Ben de dün TÜİK veri tabanından geçen yılki hububat ithalatımıza ilişkin verilere baktım. Biz hububat ithalatında neredeyse tümüyle Rusya ve Ukrayna’ya bağımlı hale gelmişiz. Türkiye geçen yıl toplam 3.8 milyar dolarlık hububat ithal etmiş. Bu ithalatın yüzde 58’i Rusya’dan, yüzde 22’si Ukrayna’dan yapılmış. İki ülkenin payı tam yüzde 80.
Şimdi iki olumsuz gerçekle karşı karşıyayız.
Birincisi; başta hububat olmak üzere tüm gıda maddelerinin fiyatı daha da artacak.
İkincisi; bu iki ülkeden geçen yıllardaki kadar ithalat yapamama ve ithalatı daha uzak ülkelerden gerçekleştirme durumumuz ortaya çıkabilir.
Dolayısıyla bir yandan ithalatı pahalı hale getiren döviz kuru artışı, diğer yandan alacağımız gıda maddelerinin fiyatındaki artış, doğal olarak iç piyasa fiyatlarına yansıyacak.

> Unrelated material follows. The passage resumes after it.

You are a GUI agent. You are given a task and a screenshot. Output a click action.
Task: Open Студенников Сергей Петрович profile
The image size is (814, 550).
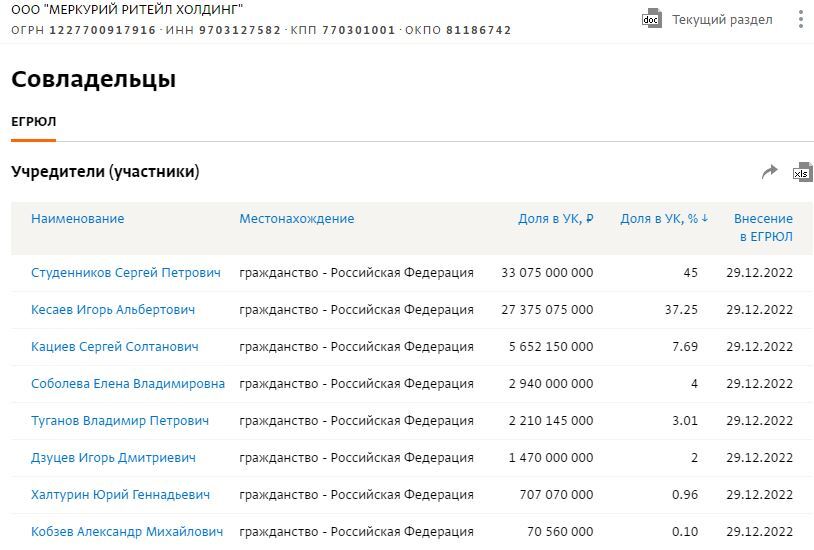[125, 273]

Döviz artışını dizginleme uğruna icat ettiğimiz kur korumalı mevduat hesabında tüm umut, vade döneminde kurun çok artmamasıydı. Böylece Hazine artı bir yük altına girmeyecekti.
Ne oldu? Sisteme başlangıç günlerinde girenler şu anki tabloya göre yüzde 20 dolayında bir kur artışı dolayısıyla üç ay için öngörülen yüzde 4.25 faizin üstüne 15 puanı aşkın fark alacak.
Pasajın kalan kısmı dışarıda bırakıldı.